EXERCISE DETAILS:
Beginning with the line containing "This screenshot has height=481, width=1568." and ending at the last line of the records, transcribe each line exactly. Do not include pictures.

WORKING DATA:

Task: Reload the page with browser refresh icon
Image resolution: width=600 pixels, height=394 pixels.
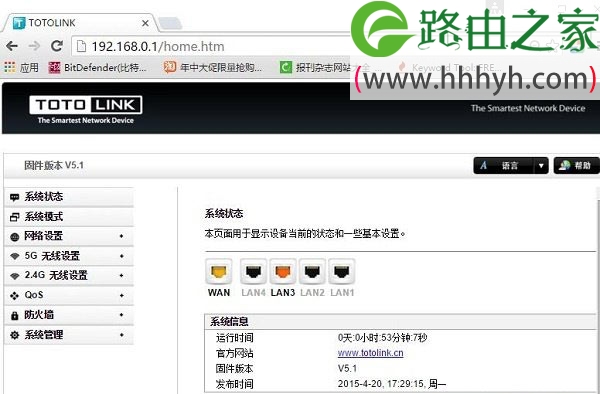Action: point(57,46)
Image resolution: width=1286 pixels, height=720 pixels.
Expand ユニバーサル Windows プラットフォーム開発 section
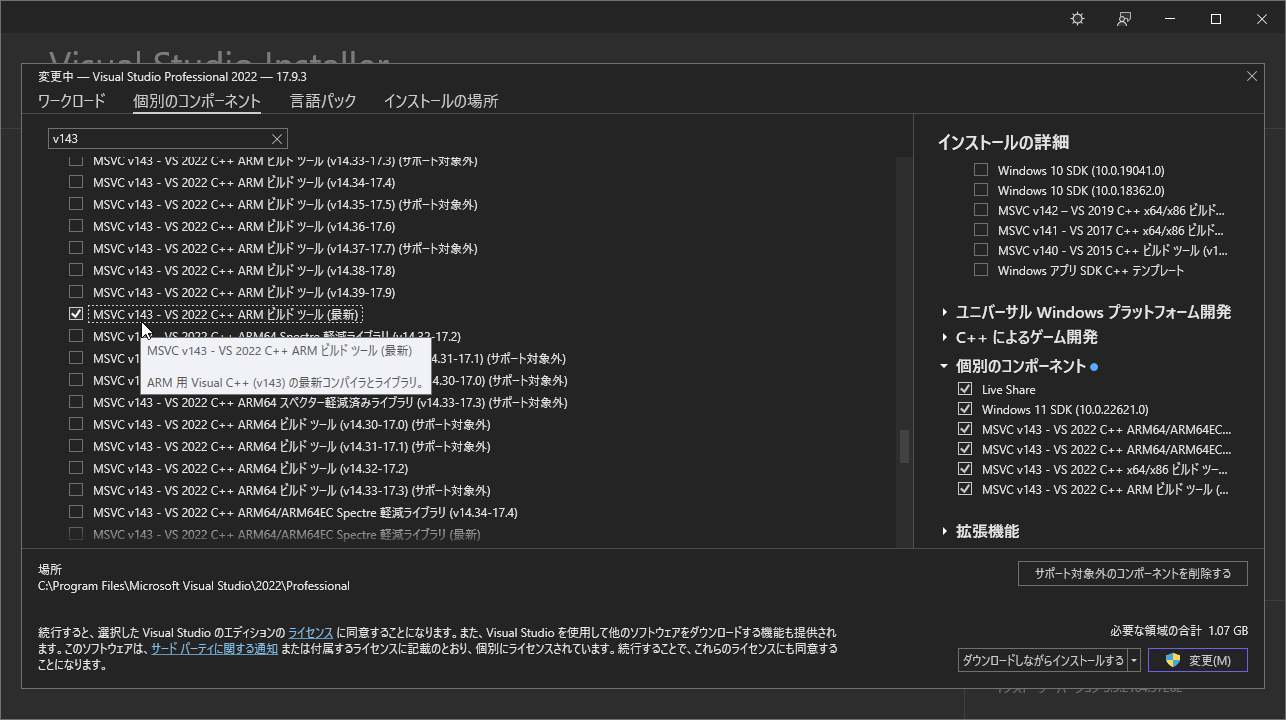(944, 312)
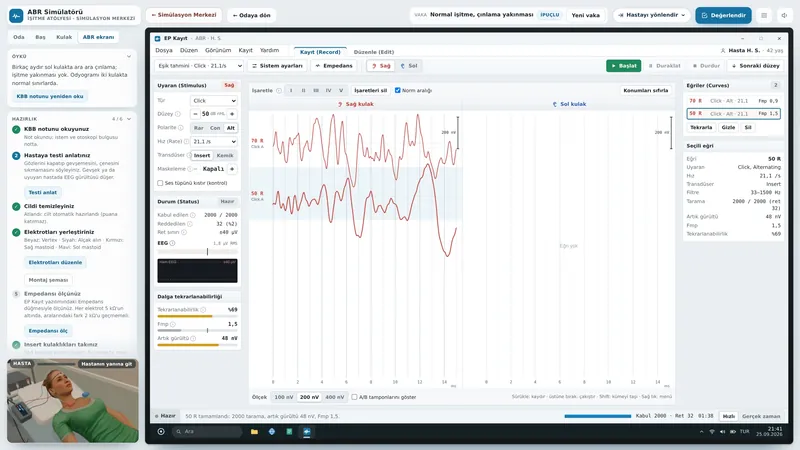Click the Windows start icon in taskbar
This screenshot has height=450, width=800.
coord(161,432)
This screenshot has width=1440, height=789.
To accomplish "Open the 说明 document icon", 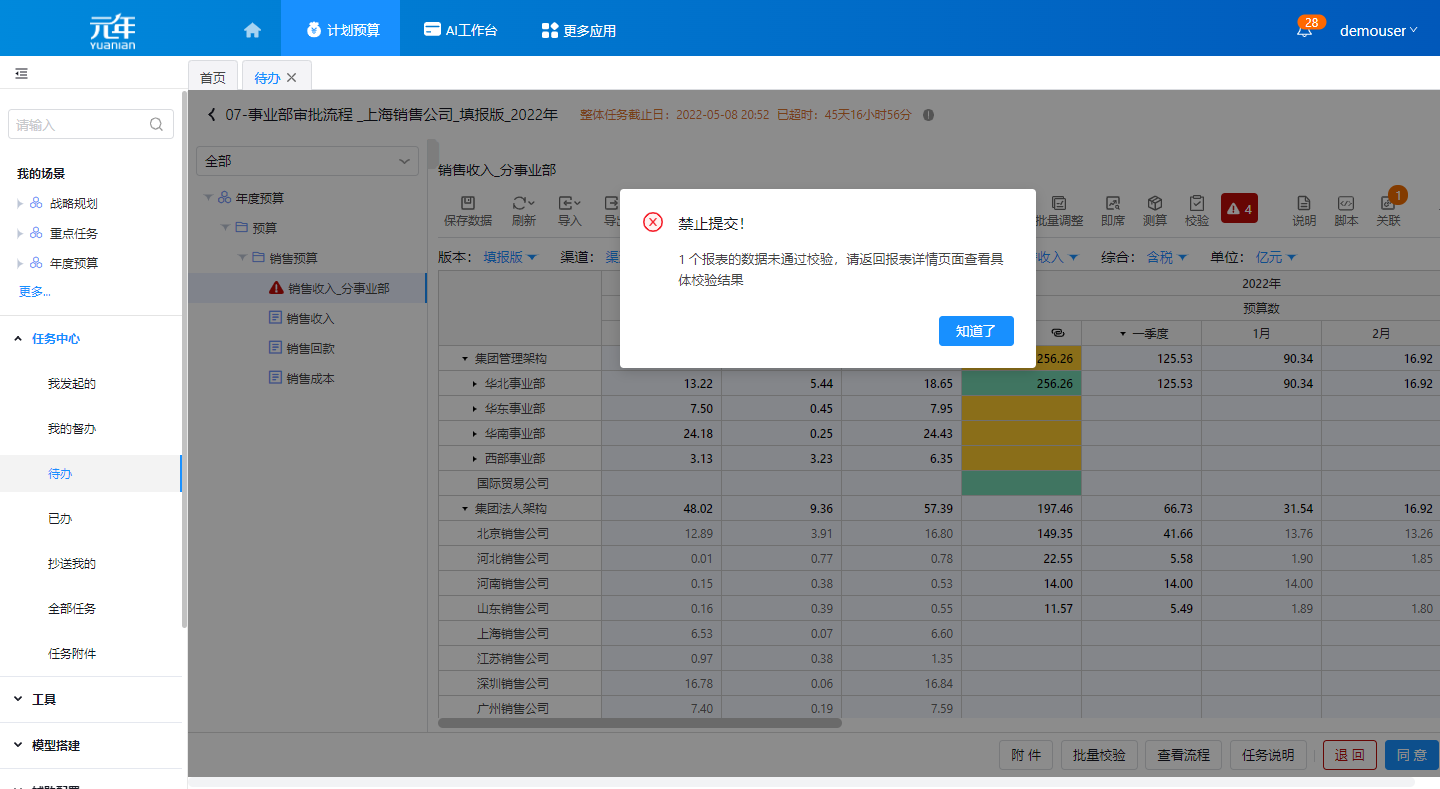I will [1303, 210].
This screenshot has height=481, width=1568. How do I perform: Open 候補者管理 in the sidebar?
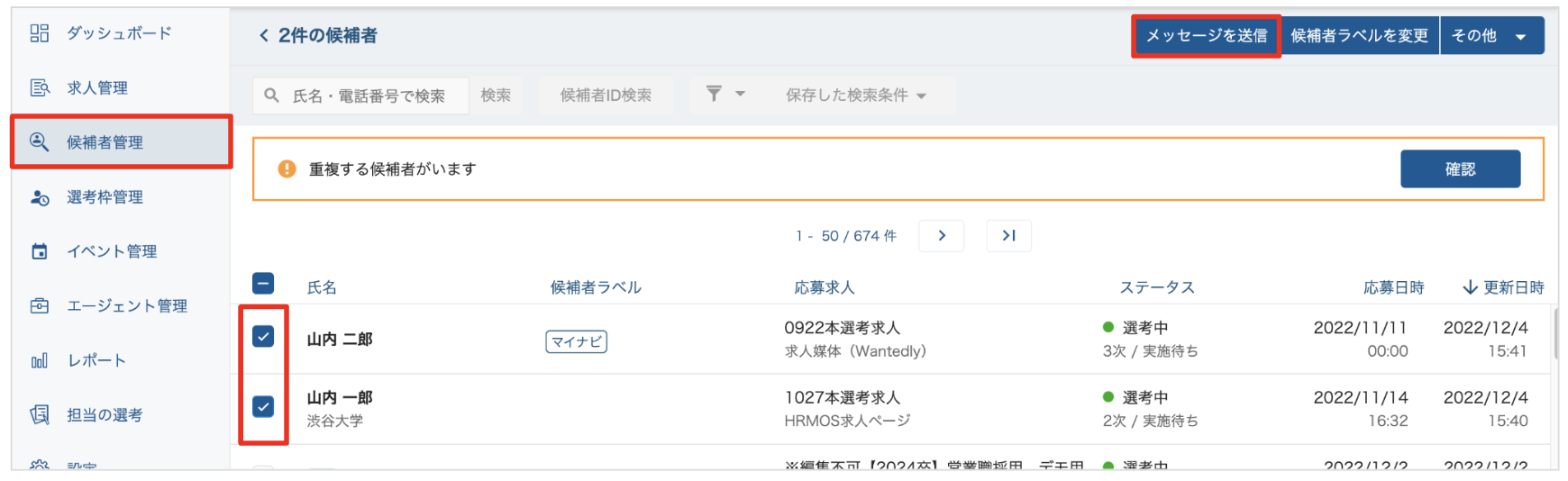(x=105, y=142)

SOLUTION:
This screenshot has height=481, width=1568. How do I perform: Open 候補者管理 in the sidebar?
(x=105, y=142)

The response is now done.